§ What the exercise asks
Look through the data below and say how many of its lines contain "click", adding nothing else.

§ Dataset
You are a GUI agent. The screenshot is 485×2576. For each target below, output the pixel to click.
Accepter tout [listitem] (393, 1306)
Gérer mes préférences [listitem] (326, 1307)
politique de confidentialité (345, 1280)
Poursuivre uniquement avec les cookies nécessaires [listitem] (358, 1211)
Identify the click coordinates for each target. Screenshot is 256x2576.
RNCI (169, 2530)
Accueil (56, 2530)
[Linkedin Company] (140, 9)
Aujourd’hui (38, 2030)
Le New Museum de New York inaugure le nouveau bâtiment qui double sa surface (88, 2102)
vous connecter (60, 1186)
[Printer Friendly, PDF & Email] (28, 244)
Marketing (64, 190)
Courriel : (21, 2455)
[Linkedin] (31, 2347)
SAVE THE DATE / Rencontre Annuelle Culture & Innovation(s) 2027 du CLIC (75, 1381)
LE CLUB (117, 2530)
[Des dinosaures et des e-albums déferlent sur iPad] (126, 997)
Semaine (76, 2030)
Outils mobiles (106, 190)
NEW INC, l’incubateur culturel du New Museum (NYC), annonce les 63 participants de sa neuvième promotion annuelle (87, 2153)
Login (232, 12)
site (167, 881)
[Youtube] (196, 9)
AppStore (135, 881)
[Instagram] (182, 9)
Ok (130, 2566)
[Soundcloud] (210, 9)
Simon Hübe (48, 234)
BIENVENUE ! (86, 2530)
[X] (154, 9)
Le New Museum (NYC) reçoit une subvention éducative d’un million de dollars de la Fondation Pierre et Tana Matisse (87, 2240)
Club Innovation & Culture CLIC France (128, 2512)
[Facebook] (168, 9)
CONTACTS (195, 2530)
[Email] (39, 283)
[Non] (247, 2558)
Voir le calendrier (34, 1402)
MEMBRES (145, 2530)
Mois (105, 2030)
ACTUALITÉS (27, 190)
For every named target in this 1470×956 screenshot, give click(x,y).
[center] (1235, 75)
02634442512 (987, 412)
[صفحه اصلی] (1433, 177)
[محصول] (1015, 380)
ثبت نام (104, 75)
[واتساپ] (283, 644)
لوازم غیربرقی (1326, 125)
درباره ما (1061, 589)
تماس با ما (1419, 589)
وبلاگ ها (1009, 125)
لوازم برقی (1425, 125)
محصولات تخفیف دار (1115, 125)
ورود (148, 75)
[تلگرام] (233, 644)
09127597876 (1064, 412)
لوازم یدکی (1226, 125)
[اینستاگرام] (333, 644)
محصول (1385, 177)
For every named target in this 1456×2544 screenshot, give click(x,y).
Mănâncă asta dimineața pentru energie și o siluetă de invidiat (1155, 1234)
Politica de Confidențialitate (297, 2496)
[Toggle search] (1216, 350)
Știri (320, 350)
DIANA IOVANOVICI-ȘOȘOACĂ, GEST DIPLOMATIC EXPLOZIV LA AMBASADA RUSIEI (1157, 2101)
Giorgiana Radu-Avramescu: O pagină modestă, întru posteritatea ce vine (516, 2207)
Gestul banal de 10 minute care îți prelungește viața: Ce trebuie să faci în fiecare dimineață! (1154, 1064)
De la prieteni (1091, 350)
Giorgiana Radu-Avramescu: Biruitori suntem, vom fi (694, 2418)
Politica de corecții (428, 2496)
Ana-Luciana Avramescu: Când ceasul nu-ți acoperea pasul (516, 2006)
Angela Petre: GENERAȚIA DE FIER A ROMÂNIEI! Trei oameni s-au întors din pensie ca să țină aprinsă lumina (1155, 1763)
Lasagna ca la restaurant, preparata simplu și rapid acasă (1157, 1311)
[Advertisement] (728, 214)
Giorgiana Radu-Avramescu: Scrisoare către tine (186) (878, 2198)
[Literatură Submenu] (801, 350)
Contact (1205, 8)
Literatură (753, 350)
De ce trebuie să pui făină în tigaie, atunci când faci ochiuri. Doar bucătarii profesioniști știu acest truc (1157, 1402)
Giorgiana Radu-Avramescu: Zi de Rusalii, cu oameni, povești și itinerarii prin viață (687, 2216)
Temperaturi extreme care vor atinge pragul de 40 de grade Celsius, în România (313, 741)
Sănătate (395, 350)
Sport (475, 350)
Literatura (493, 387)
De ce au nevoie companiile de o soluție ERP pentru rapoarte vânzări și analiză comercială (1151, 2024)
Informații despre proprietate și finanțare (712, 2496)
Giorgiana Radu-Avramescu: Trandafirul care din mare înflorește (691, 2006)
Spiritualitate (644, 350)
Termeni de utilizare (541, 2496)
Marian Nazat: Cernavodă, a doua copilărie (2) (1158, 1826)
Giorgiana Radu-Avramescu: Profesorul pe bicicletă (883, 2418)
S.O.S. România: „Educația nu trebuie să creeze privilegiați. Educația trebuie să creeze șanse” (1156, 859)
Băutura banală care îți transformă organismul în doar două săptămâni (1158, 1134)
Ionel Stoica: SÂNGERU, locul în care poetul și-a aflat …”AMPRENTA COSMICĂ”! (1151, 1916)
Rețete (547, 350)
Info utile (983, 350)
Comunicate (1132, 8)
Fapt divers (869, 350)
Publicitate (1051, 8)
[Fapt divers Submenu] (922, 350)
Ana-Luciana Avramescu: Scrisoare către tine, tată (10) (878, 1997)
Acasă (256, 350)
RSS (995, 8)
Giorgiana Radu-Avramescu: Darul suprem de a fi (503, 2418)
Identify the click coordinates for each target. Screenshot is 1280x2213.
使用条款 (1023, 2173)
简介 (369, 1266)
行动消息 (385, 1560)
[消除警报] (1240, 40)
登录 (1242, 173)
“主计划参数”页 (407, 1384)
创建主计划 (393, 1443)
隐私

§ Task response
5